_Your instructions:_ Where the data below has the string "title", return the whole line.

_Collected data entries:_
====================
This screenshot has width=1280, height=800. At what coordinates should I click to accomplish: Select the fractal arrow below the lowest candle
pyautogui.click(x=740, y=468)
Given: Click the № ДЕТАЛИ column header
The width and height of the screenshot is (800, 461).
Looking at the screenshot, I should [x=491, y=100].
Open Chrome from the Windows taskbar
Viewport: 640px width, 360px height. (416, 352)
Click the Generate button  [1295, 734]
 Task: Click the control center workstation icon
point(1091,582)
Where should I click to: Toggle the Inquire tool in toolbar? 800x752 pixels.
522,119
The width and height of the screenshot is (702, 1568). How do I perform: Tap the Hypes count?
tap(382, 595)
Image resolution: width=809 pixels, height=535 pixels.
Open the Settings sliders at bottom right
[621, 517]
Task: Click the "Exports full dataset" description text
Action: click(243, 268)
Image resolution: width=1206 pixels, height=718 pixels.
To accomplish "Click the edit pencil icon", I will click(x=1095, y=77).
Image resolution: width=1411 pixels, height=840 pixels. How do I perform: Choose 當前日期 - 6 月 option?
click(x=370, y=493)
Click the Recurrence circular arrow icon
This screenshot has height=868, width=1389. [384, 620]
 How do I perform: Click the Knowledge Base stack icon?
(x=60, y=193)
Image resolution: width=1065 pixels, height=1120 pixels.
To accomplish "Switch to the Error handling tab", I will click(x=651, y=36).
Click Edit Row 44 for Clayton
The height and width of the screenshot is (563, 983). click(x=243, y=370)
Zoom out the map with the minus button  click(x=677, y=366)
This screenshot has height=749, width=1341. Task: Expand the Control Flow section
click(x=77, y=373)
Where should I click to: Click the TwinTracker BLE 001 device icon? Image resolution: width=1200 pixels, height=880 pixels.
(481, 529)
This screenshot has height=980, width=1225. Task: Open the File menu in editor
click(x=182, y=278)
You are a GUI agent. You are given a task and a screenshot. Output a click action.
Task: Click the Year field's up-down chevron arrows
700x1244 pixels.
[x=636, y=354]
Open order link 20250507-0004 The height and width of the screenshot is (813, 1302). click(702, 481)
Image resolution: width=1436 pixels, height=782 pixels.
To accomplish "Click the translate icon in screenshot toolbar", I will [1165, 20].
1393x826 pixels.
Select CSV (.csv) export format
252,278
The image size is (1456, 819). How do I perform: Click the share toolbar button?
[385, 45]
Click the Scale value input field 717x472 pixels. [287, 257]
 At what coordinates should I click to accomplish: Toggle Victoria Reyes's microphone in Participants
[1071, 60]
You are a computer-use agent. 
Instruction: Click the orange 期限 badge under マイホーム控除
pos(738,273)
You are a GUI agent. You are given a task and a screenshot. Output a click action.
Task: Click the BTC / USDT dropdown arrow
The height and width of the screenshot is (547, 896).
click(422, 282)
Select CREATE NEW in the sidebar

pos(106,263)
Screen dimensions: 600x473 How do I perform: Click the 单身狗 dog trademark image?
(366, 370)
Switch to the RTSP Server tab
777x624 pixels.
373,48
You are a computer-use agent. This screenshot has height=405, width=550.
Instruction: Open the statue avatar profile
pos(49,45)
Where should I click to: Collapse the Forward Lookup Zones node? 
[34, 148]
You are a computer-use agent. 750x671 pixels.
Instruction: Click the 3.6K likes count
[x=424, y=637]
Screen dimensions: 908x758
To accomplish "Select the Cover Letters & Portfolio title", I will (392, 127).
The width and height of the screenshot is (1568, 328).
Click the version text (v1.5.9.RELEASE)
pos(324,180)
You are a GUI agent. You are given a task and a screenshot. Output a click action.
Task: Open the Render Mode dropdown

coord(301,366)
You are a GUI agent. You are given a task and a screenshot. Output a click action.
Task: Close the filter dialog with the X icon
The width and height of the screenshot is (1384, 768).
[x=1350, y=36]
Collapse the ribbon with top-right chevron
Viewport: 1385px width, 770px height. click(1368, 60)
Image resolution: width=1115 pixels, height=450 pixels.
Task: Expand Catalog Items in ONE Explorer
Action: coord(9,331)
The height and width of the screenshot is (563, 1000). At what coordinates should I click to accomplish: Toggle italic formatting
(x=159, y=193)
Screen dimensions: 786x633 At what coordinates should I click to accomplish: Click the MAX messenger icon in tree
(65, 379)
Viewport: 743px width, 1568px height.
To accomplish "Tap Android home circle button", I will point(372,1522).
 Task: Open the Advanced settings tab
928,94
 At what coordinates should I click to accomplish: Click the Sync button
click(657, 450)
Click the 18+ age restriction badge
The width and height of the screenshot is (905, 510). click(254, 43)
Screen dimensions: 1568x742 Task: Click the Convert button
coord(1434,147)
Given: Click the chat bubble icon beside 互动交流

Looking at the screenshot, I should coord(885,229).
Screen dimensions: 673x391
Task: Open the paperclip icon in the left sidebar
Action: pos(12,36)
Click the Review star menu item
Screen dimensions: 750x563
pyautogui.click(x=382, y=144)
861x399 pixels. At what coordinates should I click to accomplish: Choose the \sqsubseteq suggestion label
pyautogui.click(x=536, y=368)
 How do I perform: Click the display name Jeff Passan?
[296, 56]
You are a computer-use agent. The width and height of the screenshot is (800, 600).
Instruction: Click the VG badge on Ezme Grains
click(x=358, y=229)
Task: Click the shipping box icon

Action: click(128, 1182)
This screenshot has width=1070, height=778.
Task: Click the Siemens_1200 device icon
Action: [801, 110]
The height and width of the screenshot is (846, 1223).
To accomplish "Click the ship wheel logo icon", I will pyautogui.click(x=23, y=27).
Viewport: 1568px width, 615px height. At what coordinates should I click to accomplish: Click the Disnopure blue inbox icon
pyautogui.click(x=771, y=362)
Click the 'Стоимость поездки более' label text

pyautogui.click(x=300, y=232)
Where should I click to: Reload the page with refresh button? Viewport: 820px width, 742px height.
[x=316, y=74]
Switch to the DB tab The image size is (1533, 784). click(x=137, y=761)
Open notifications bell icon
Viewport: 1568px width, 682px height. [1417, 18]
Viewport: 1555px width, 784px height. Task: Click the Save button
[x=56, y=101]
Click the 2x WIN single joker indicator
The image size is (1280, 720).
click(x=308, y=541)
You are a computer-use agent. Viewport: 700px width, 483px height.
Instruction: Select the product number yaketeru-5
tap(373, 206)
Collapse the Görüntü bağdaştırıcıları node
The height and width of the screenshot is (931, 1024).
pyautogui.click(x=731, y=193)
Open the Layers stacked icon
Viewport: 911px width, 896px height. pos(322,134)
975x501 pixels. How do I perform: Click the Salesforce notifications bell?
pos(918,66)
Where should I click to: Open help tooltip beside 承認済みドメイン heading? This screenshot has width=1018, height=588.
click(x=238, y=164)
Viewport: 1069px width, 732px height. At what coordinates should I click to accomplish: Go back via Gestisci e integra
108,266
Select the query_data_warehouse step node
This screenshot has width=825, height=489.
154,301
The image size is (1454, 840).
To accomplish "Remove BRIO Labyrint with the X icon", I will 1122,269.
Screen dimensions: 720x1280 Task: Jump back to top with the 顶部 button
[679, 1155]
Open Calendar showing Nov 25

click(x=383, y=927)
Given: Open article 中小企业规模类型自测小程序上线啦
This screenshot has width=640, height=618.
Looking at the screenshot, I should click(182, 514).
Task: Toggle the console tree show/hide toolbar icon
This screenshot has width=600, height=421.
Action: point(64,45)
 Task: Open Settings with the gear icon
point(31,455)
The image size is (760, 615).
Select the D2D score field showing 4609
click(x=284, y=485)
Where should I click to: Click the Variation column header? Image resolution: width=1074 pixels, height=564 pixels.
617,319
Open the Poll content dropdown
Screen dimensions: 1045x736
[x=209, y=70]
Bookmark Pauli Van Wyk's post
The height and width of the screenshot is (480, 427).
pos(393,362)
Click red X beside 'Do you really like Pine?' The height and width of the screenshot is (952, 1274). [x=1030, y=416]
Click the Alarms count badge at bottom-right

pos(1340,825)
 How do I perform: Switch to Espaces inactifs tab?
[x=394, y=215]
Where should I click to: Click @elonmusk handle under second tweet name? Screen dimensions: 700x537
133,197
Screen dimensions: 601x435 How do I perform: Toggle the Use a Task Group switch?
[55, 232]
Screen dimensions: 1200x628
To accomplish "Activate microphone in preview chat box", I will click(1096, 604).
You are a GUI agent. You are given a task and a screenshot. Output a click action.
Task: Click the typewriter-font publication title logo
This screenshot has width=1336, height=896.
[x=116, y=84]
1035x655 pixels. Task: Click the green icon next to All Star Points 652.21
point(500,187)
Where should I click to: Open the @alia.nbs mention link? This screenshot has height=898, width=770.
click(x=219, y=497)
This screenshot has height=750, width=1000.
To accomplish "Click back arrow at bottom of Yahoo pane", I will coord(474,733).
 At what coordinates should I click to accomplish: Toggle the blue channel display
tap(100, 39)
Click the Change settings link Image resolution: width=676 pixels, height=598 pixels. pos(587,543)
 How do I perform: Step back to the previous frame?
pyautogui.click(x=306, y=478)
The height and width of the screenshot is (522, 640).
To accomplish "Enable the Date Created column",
====================
_Output for this task:_
To accomplish "Select the Cover Letters & Portfolio title", I will (392, 127).
Task: Click the typewriter-font publication title logo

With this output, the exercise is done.